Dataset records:
[BEGIN]
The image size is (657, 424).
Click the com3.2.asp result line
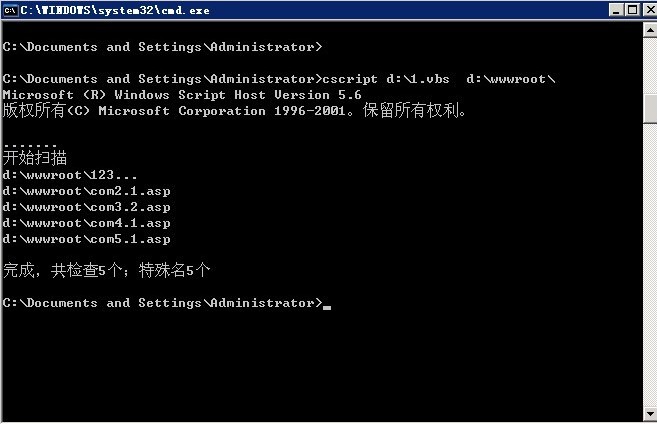pos(86,207)
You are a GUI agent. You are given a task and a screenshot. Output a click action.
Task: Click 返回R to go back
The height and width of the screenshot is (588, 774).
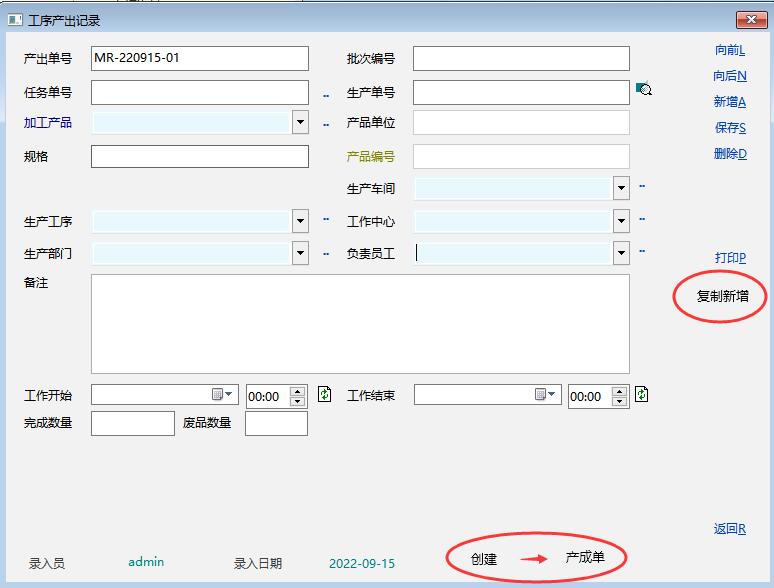(x=730, y=529)
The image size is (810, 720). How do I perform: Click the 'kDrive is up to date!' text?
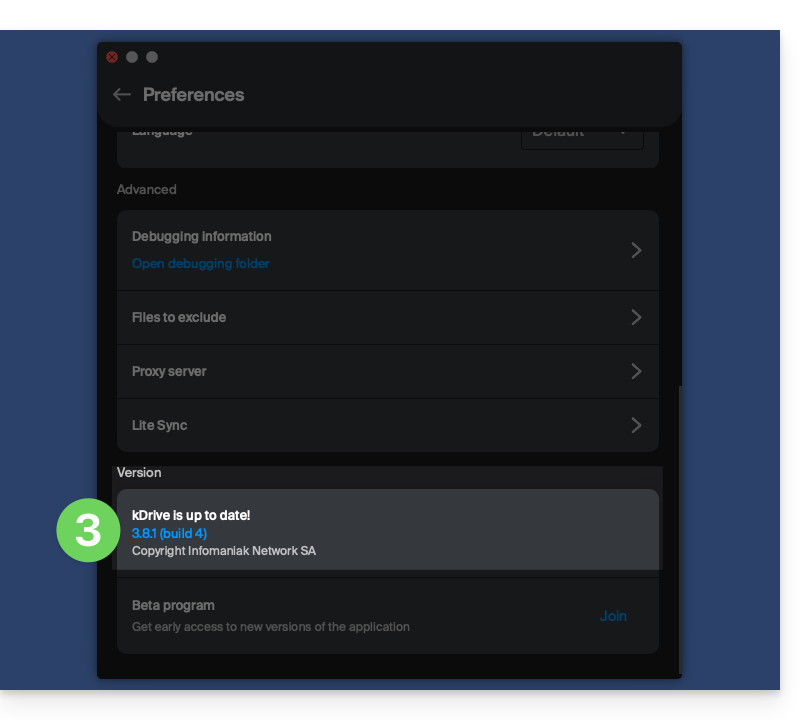click(x=191, y=515)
[END]
▶ Directive
Rewrite all the data above, changing every "screenshot" to "screen capture" and leaving everything else as it is. Omit the pictures from your answer.

▶ Solution to the problem
The image size is (657, 424).
Click the com3.2.asp result line
pos(86,207)
You are a GUI agent. You are given a task and a screen capture. Output a click action.
Task: Click 返回R to go back
The height and width of the screen capture is (588, 774).
(x=730, y=529)
The image size is (810, 720). How do I perform: Click the 'kDrive is up to date!' text?
click(x=191, y=515)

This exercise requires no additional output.